**Enunciado da tarefa**
Reproduza por inteiro, sem nenhuma alteração, o trecho abaixo sobre a reforma ortográfica da língua portuguesa.

**Trecho do documento**
========
Quanto ao problema de atualmente haver a necessidade de dois registros em língua portuguesa nos eventos internacionais, há que se pensar em dois detalhes que os defensores da reforma não mencionam: hoje há diferenças ortográficas entre o inglês britânico e o americano (e estamos falando da língua que hoje é tomada como oficial em eventos internacionais de qualquer espécie). Muito bem, ninguém entra em crise na hora de redigir um documento em inglês, ainda que haja variações entre o padrão lingüístico do país colonizador e do país colonizado. Por que essa preocupação agora com o português? E, em segundo lugar: continuará havendo diferenças significativas entre os dois portugueses (e nem estou aqui mencionando diferenças lexicais ou sintáticas, falo mesmo das ortográficas). Que padrão escolherão para registrar nos tais documentos internacionais? O que responde à pronúncia brasileira ou à lusitana? Ora, como é possível perceber, o "impasse" continuará existindo. Que reforma é esta?
========
**Dados fornecidos**
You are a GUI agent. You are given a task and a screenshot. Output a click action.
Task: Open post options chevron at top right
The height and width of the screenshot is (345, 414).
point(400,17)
========
**Resposta do exercício**
Quanto ao problema de atualmente haver a necessidade de dois registros em língua portuguesa nos eventos internacionais, há que se pensar em dois detalhes que os defensores da reforma não mencionam: hoje há diferenças ortográficas entre o inglês britânico e o americano (e estamos falando da língua que hoje é tomada como oficial em eventos internacionais de qualquer espécie). Muito bem, ninguém entra em crise na hora de redigir um documento em inglês, ainda que haja variações entre o padrão lingüístico do país colonizador e do país colonizado. Por que essa preocupação agora com o português? E, em segundo lugar: continuará havendo diferenças significativas entre os dois portugueses (e nem estou aqui mencionando diferenças lexicais ou sintáticas, falo mesmo das ortográficas). Que padrão escolherão para registrar nos tais documentos internacionais? O que responde à pronúncia brasileira ou à lusitana? Ora, como é possível perceber, o "impasse" continuará existindo. Que reforma é esta?